The reputation of Swiss banking has taken a battering for years and the hits keep coming.
The latest slew of stories about Credit Suisse Group AG’s links with unsavory clients highlights again the very long tail on what the bank says are entirely historic issues.
Cleaning up Swiss banks’ client base and the industry’s standing in the world is an ongoing effort. Inter-governmental transparency on taxes has improved and anti-money laundering practices are sharper, but there will always be great risks in helping very rich people keep fortunes outside their own countries.
After the U.S. and Europe became less lucrative markets for secrecy, Swiss banks chased higher margin growth in the developing world. They now bank many of Asia’s new billionaires, for example. It is going to be very hard to guarantee that all those clients are completely clean and impossible to be sure that local politics might not turn into a nightmare either for them or for their bankers.

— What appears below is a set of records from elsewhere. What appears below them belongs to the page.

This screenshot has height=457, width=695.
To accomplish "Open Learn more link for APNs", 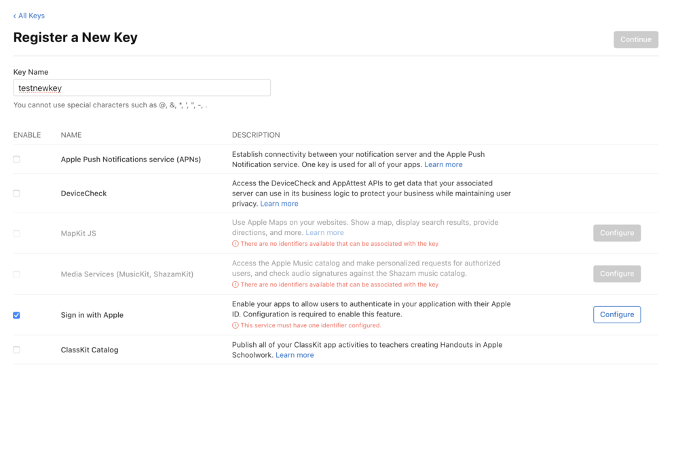I will tap(443, 164).
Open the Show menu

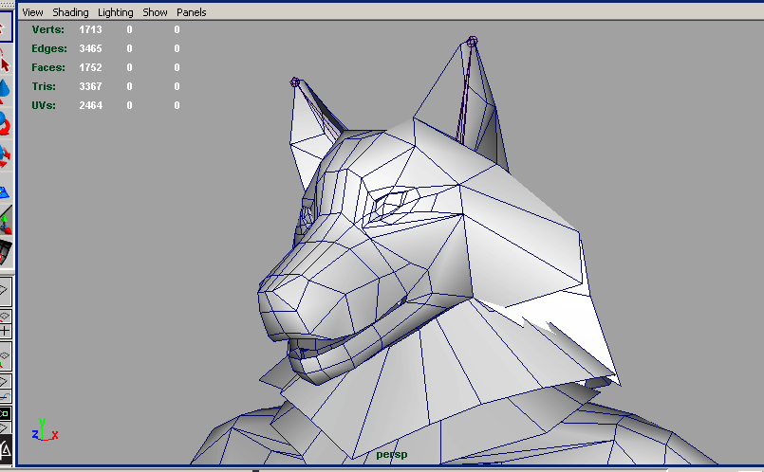(155, 12)
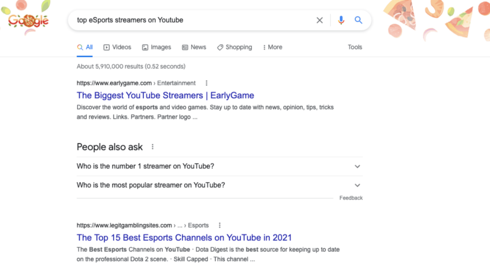Open 'The Biggest YouTube Streamers | EarlyGame' link
The width and height of the screenshot is (490, 276).
click(165, 95)

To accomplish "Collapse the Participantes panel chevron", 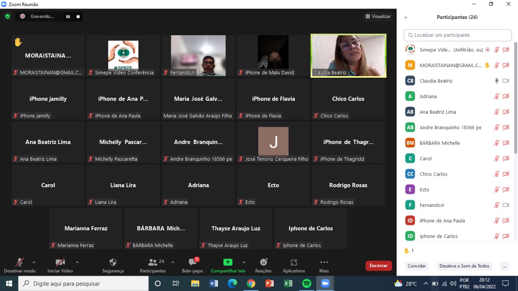I will click(x=406, y=17).
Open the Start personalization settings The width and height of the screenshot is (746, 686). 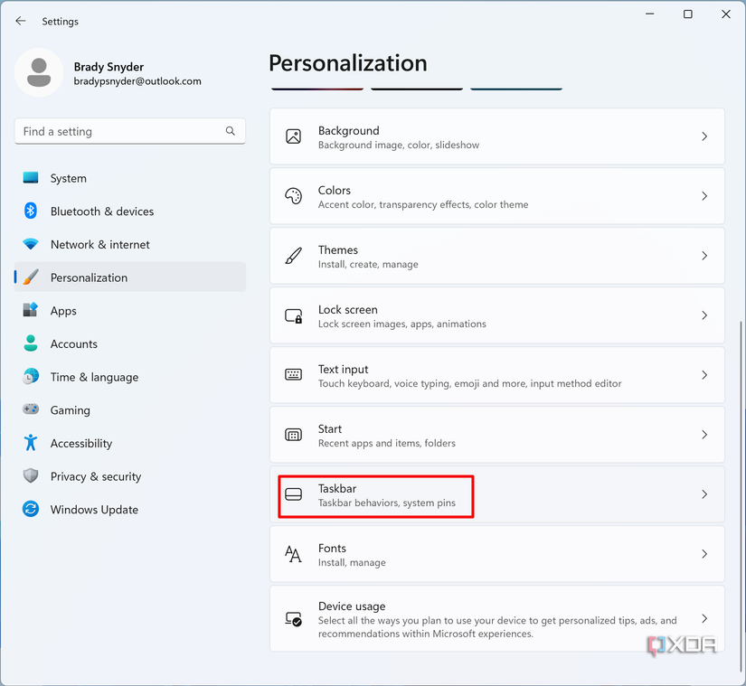point(497,435)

To recap the news briefly, Germany’s Sueddeutsche Zeitung received a leak of more than 18,000 Credit Suisse client accounts dating from as far back as 1940. The newspaper and other media groups found individuals linked with accounts at the bank who had been involved in drug trafficking, corruption and human-rights abuses.

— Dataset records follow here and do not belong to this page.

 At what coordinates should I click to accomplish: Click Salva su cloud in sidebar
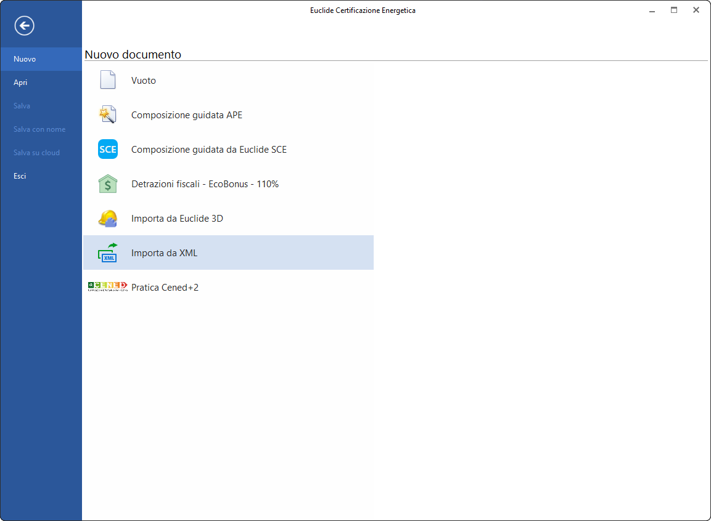point(36,153)
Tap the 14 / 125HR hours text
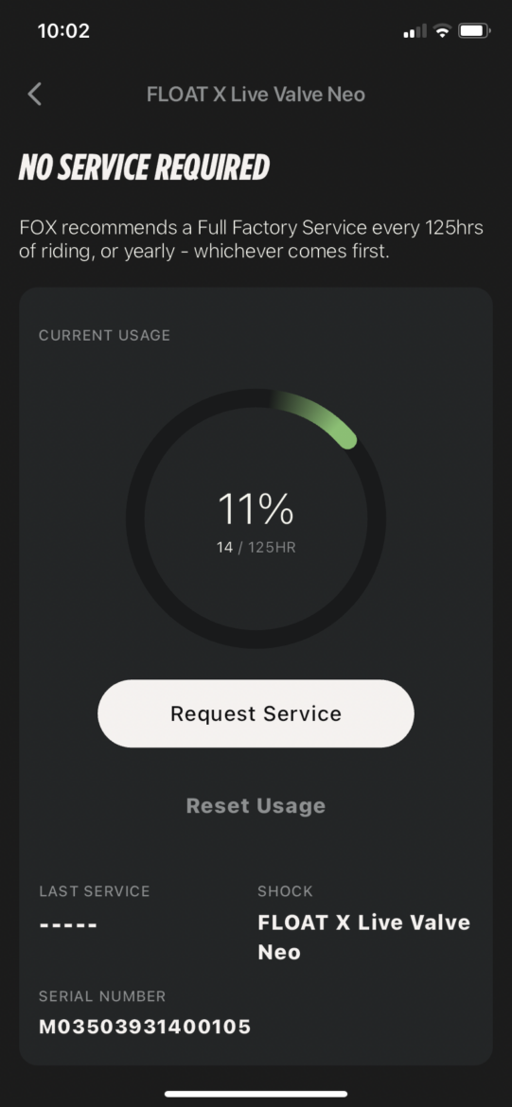The height and width of the screenshot is (1107, 512). click(x=256, y=547)
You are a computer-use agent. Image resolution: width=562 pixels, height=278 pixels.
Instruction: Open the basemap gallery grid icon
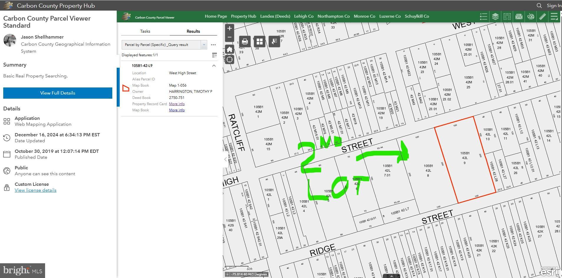point(259,42)
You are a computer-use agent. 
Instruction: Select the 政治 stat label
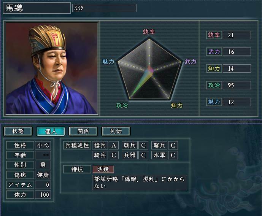point(214,85)
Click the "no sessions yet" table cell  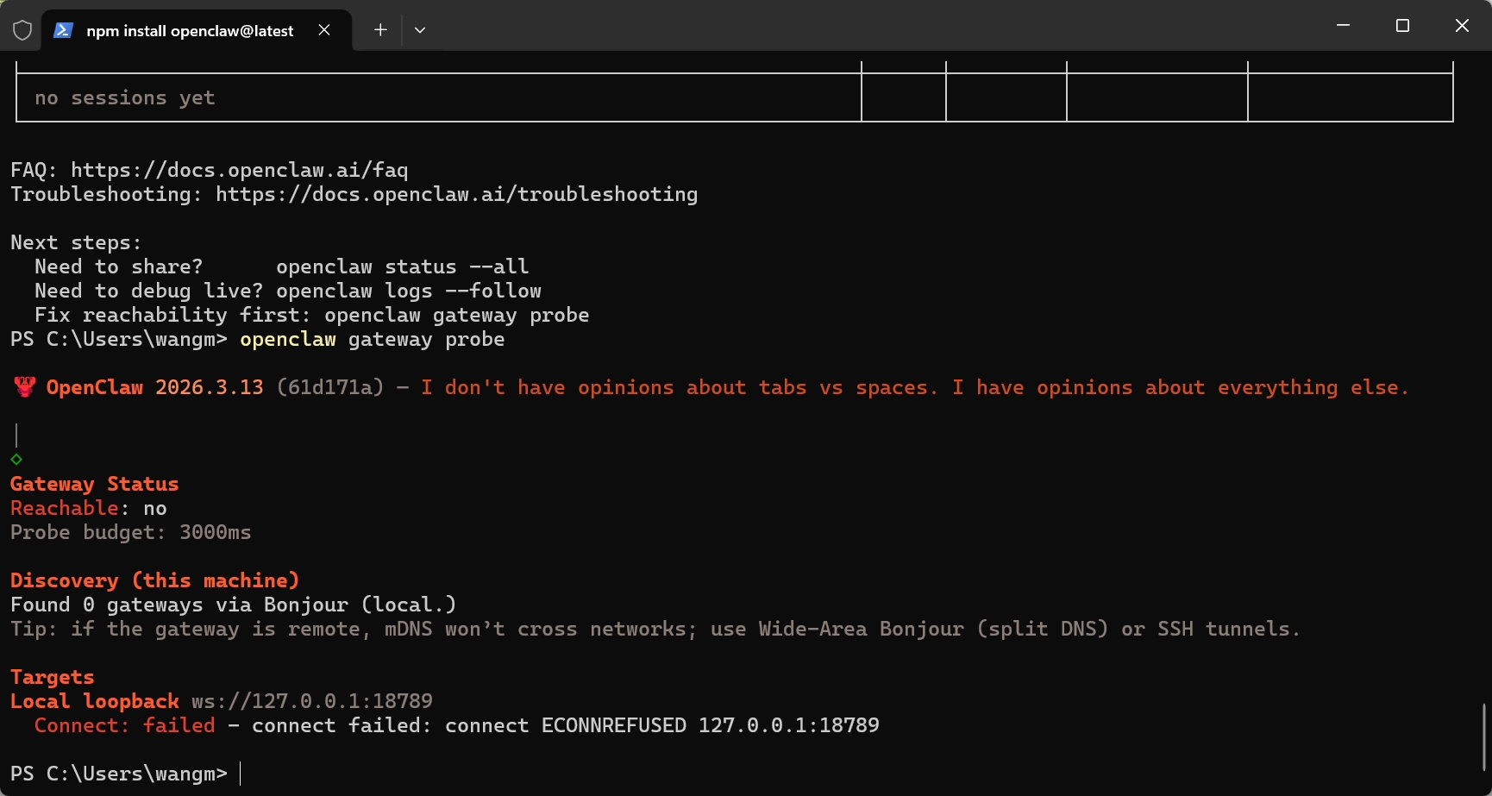click(x=125, y=97)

Credit Suisse rejected allegations that it either failed to spot or ignored warning signs about bad clients. It wouldn’t comment on individuals, but said more than 60% of accounts “potentially associated with matters raised” in the leaks had been closed before 2015.
These kinds of leaks are damaging not just for Swiss banks’ political or moral reputations, but also to their commercial prospects. The wealthy still trust their funds to Swiss accounts because they expect their details to be protected by Swiss secrecy laws.
Leaks and whistleblowers also led to the tax cases against rival UBS Group AG in the U.S. and France, where UBS is still fighting court judgments and a $2 billion fine for helping French clients avoid tax.
Revelations like these make existing and potential clients nervous. Credit Suisse’s statement about the stories made clear it was hunting the source of the leak and reiterated its “robust data protection.”
For Swiss banking, much changed after the big U.S. and German tax-avoidance crackdowns of a decade ago. Since 2018, Switzerland has implemented automatic tax-information exchanges with about 100 countries.
But the clean-up is ongoing. A Credit Suisse whistleblower last year claimed in a U.S. court case that the bank was still helping American citizens avoid tax. The government sought to get this civil suit dismissed to protect its deal with Credit Suisse to continue rooting out offenders. Credit Suisse said in November it continued to cooperate with U.S. authorities.